Problem details:
Please read the trading passage below and say which book the writer reread that was a reminder that entries are less important than people think.

Have you ever stopped and really taken a look at your trade data? Are you confident in your ability to trade consistently? Are you profitable over the long term?
Honestly, most traders aren’t. It’s not because they’re not picking “good” stocks or placing good entries, it’s because they’ve never stopped to take a deeper look at their risk to reward.
There are three primary ways I come up with new topics for this blog. First and foremost, are suggestions from you, the reader. Second, interesting things I come across in my readings (some trading related and some not), and third, by sifting through my old notebooks and trading logs to find things “clicked” for me in my trading, I call these “light bulb” moments.
One of the biggest “light bulb” moments occurred when I started to look at all my trades in terms of risk and began to factor in R-Multiple and Expectancy.
Why Entry’s Don’t Matter
I spend a lot of time analyzing my trades, but at the beginning, I was more focused on where my entry may have failed, or how I could optimize and add parameters for better entries. After rereading Van Tharp’s book Trade Your Way to Financial Freedom, I was reminded that entries just aren’t as important as people think.
It’s true the smaller the time frame, the more precision is needed when placing trades, but over the long term the effect your entry’s have on your results is not a factor of where you enter, it’s how you exit.
Let me explain:
How to Profit From Your Exits, the Importance of Risk/Reward
Before placing any trade you should ask yourself:
- What is my risk?
- What is my reward?

Provided data:

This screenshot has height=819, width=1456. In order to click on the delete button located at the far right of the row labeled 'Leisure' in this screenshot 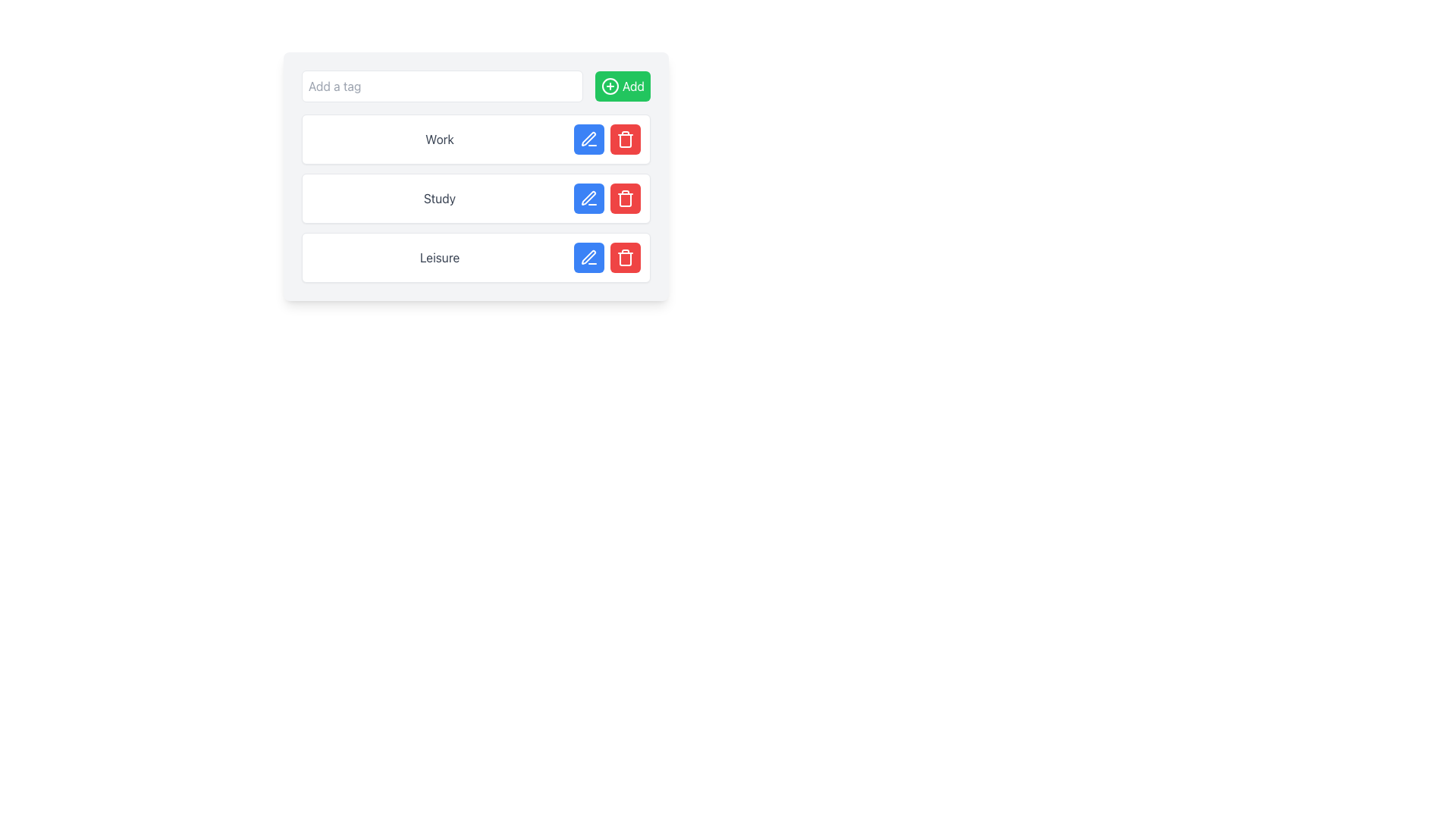, I will do `click(626, 256)`.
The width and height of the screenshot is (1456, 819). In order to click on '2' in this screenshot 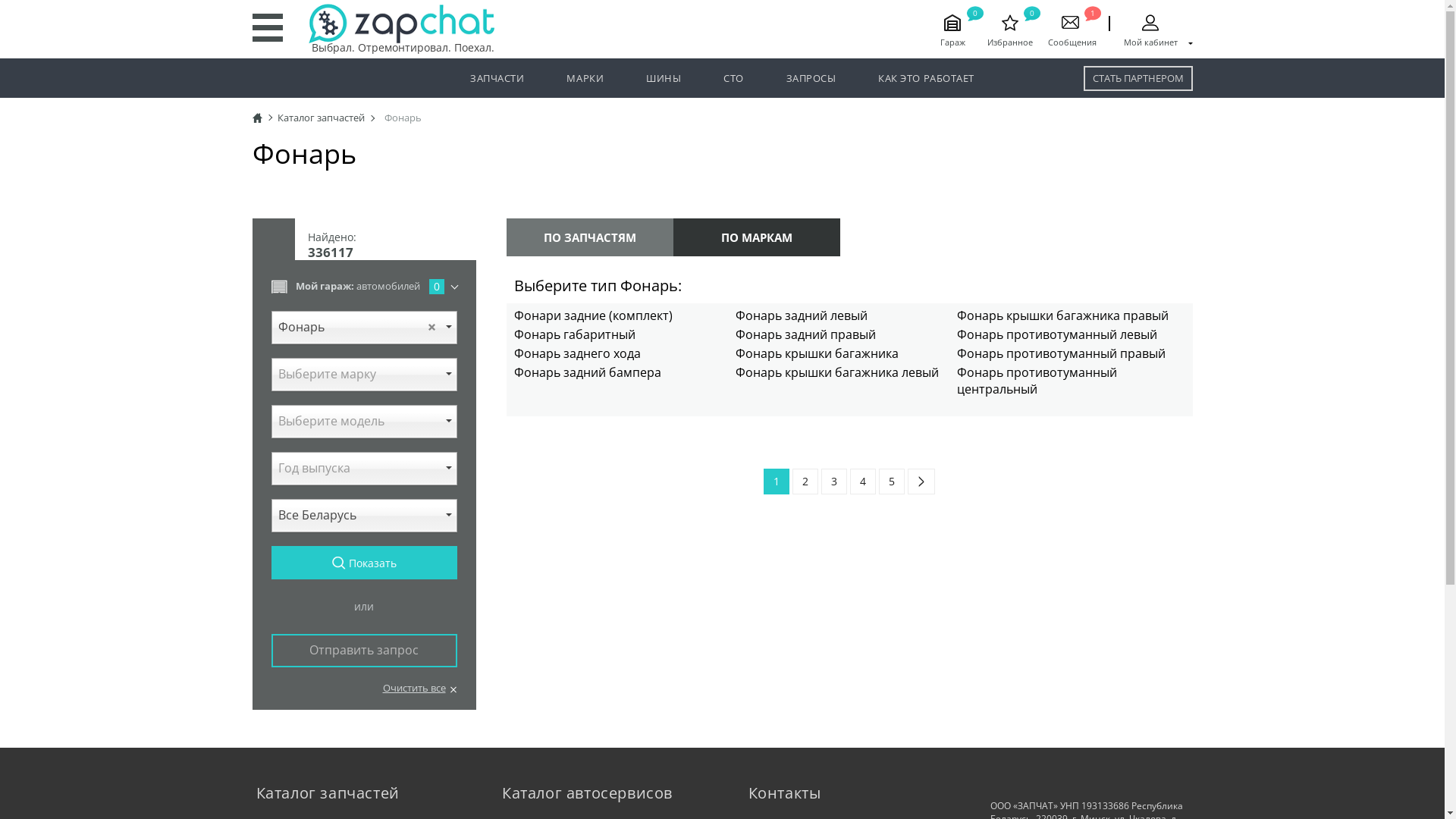, I will do `click(792, 482)`.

Exercise solution:
Van Tharp's book Trade Your Way to Financial Freedom.